À l'intérieur, la blonde resserra son kimono, signe flagrant d'appréhension… Au fond, Candice le savait… Antoine se trouvait probablement derrière la porte et évidemment, il n'était pas là pour parler chiffon. Mais était-elle réellement prête à l'affrontement ?
Elle n'eut pas le temps d'y réfléchir qu'elle osa ouvrir doucement la porte.
« Euh… J'te dérange ? demanda Antoine perturbé.
- Non… Qu'est-ce qu'il y a ?
- J'peux entrer ? Nathan me fait peur… ironisa-t-il.
- Il te fait peur ? répéta-t-elle en rigolant alors qu'elle s'écartait pour le laisser passer.
- Non mais… C'est hors de question que je dorme avec lui… Il a fait des sous-entendus graveleux… s'agaça-t-il d'une moue boudeuse.
Candice éclata de rire face à la naïveté de son ancien compagnon.
- Bah si tu veux je prends ta place… osa-t-elle volontairement en rigolant.
- Ça va pas non ?! Tu vas pas dormir avec lui quand même…
- Bah pourquoi pas ?!
- Bah non il est super bizarre !
- Mais ça va… T'inquiète pas, même s'il te trouve charmant, c'est un grand garçon… Il sait se contenir…
- HEIN ?! cria-t-il en réalisant.
- Quoi… ? T'avais pas compris ?
- Bah non… bafouilla-t-il gêné.
- Ça valait bien la peine d'être jaloux toute la journée… rigola-t-elle avant de se rasseoir dans son lit.
- Oui bon… maugréa-t-il. Je savais pas…
- Hum… Et donc… ? Autre chose ?
- Bah euh… C'est que je me disais que… commença-t-il difficilement en montrant le lit de sa compagne.
- Hein ?! s'époumonna-t-elle. Ah non mais tu dors pas là ! Tu crois que je le connais pas ton petit manège Antoine ?!
- Bah non mais enfin je…
- Négatif ! Je te vois venir avec ton Valenciennes BIS là…
- Pardon ?! S'offusqua-t-il en contournant le lit pour s'asseoir à côté d'elle. Je dois te rappeler qui m'a appelé en pleurs ce soir-là ?
- Et moi ?! Je dois te rappeler qui m'a sauté dessus ce soir-là ?
- Comme si t'étais pas consentante !
- C'est pas la question ! S'indigna-t-elle.
- Non puis en plus dans l'autre chambre je me récupère le fauteuil… bouda-t-il d'une moue enfantine.
- Et alors ?
- Bah tu sais bien que j'ai les lombaires fragiles…
- Les lombaires fragiles… répéta-t-elle en hochant négativement la tête. On aura tout entendu donc…
- S'te plaît… la supplia-t-il. En plus j'aurais personne pour me faire des massages…
- Si t'avais pas quitté ta femme… On en serait peut-être pas là, Antoine… répondit-elle durement en détournant le regard.
Surpris, Antoine haussa les sourcils alors qu'elle lui tournait le dos.
- Ma femme… répéta-t-il. Je croyais que t'aimais pas dire ça…
- Pourquoi ? J'ai pas le droit de changer d'avis ?
- Non mais c'est bien… Tant mieux… Et… C'est ta thérapie qui t'aide à changer comme ça ? lança-t-il hasardement.

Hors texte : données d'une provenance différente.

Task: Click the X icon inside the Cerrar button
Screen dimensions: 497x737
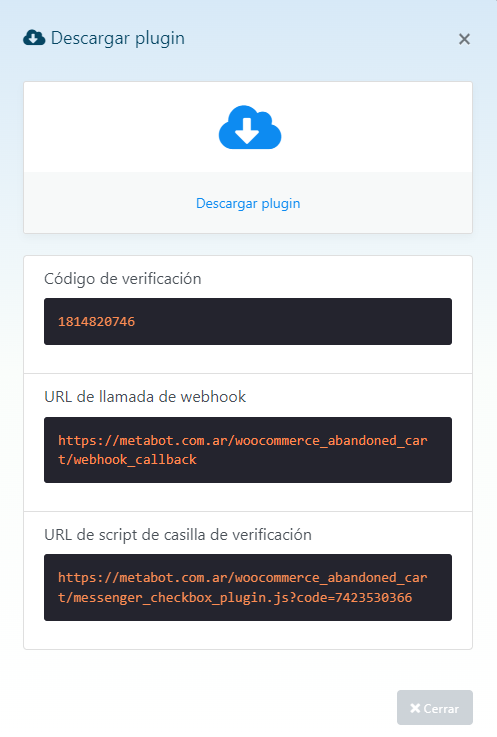Action: [x=415, y=708]
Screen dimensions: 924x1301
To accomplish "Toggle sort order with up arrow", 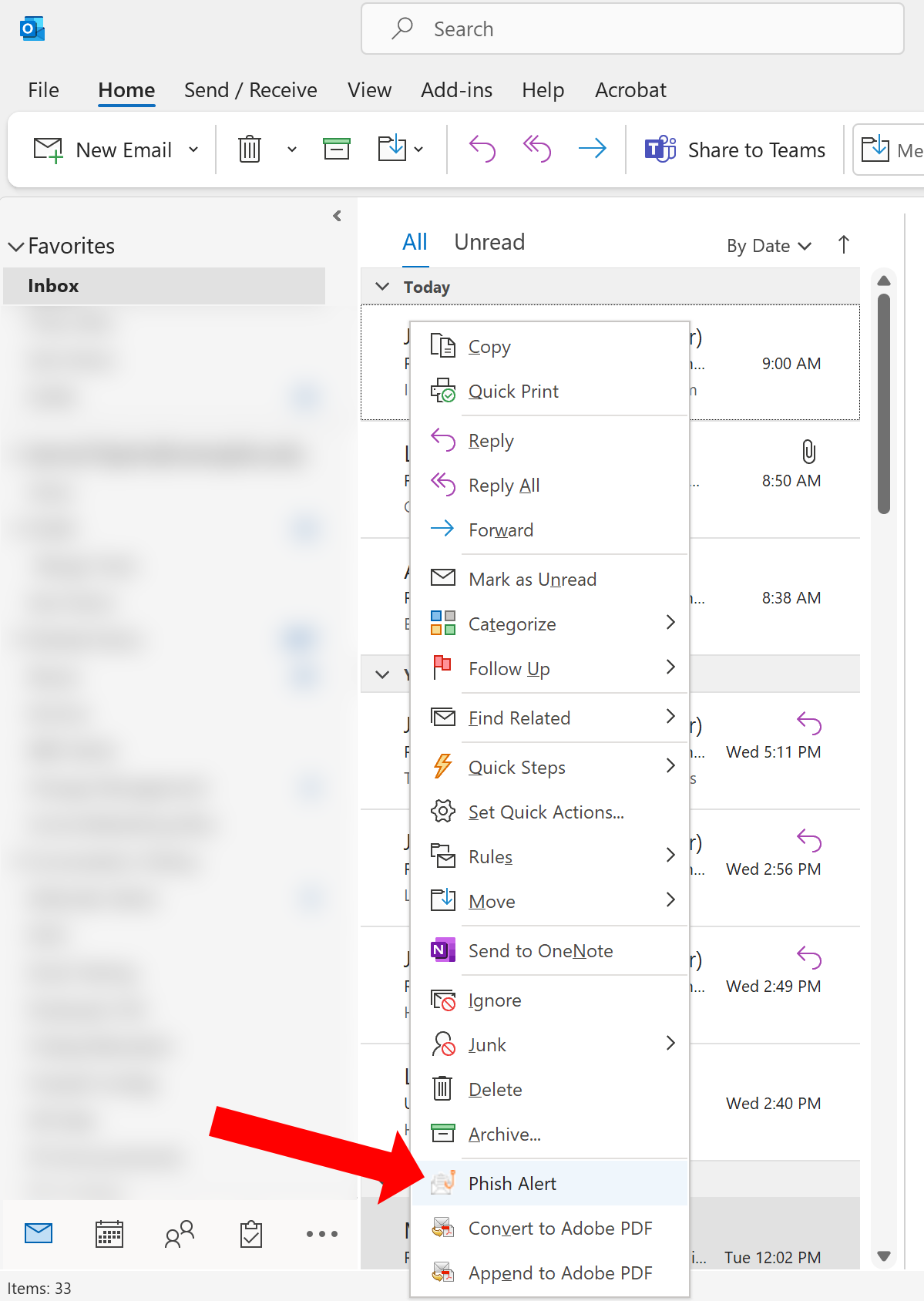I will 844,245.
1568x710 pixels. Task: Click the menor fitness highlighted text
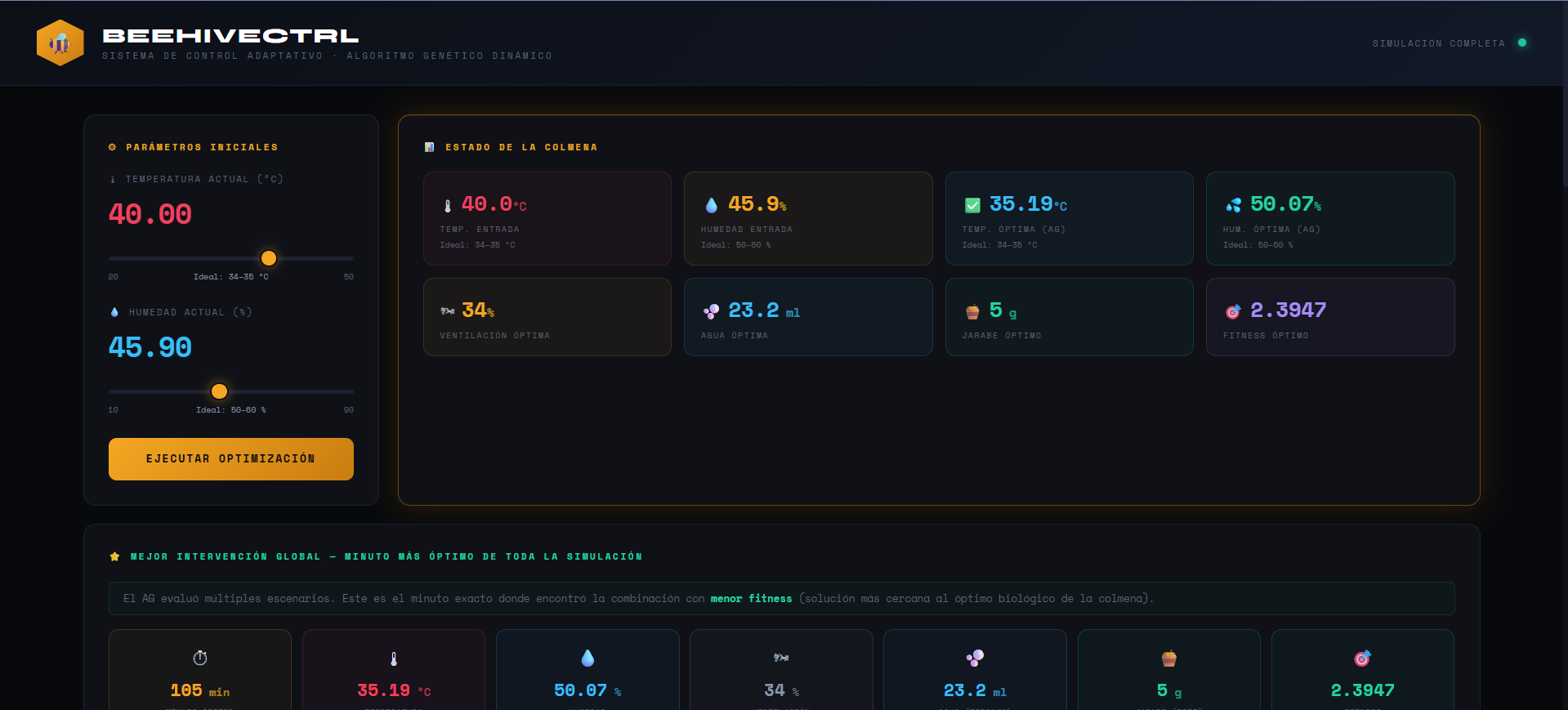[x=751, y=599]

Candice fit volte-face et le fixa le regard dur.
- Comment tu sais ça ?
- Candice… J'suis pas bête… Le thérapeute d'Émilie c'est le tiens aussi c'est ça ?
- Pas du tout… mentit-elle.
- Arrête… Je t'ai entendu en parler avec Nathalie la dernière fois dans la salle de repos…
- J'y crois pas ?! s'indigna-t-elle. T'as écouté à la porte ?!
- Pourquoi tu m'as rien dit… ?
- Pfff… souffla-t-elle en s'installant dans les draps dos à lui.
- Candice ?!
- Je suis fatiguée. Bonne nuit ! conclut-elle en éteignant sa lampe de chevet.
- Je croyais que tu voulais pas que je dorme là…
- J'attends que tu partes.
- J'ai pas envie ! répondit-il éhontément.
- Mais c'est dingue ça ! Tu vas pas me lâcher ?! s'agaça-t-elle en rallumant la lumière.
- Non… Parce que j'en ai marre que tu te défiles… Là y a que nous deux ! Personne pour nous déranger… Tu crois pas que c'est le moment ?
- Le moment de ?
- D'arrêter de fuir la conversation et de me parler…
- Mais je me défile pas ! C'est juste que y a rien à dire voilà…
- Comment veux-tu qu'on avance si tu me parles pas, Candice… lâcha-t-il doucement.
La blonde se contenta d'hausser les épaules.
Je sais pas je… j'me suis renseigné sur lui et il a l'air compétent…
- Bah oui… confirma-t-elle.
- Donc ça t'aide ? Ça te fait du bien ?
Gênée, la blonde se contenta d'hausser les épaules à nouveau et contenir ses larmes qu'elle sentait grimper à vitesse grand V.
- Tu veux pas en parler ? força-t-il.
- C'est pas facile… avoua-t-elle en baissant la tête.
- Qu'est-ce qui n'est pas facile ?
- Les séances… Ça remue le passé et… ça fait mal… chuchota-t-elle.
- C'est normal ça… Il vient évoquer le passé pour faire ressortir ce qui t'a blessé et essayer de réparer le présent.
- Je sais mais… confirma-t-elle.
- Mais ?
- C'est compliqué… se contenta-t-elle de répondre.
- Tu sens une amélioration depuis que tu y vas ?
- Ouais… Sauf que j'ai l'impression que je m'en sortirai jamais… avoua-t-elle en laissant couler discrètement une larmes.
- J'suis désolé... Finit-il par lâcher en s'approchant d'elle pour caresser son dos.
- De ?
- J'ai pas été là pour toi ces derniers temps… J'me suis pas rendu compte à quel point t'étais mal…
- C'est toi qui viens t'excuser alors que c'est de ma faute si on en est arrivés là ?
- Mais j'aurais dû être là pour te soutenir…
- Mais c'est moi qui voulais pas t'en parler ! Je voulais régler ça toute seule… Tu pouvais pas savoir… continua-t-elle en pleurant.
- Viens… proposa-t-il en ouvrant ses bras. »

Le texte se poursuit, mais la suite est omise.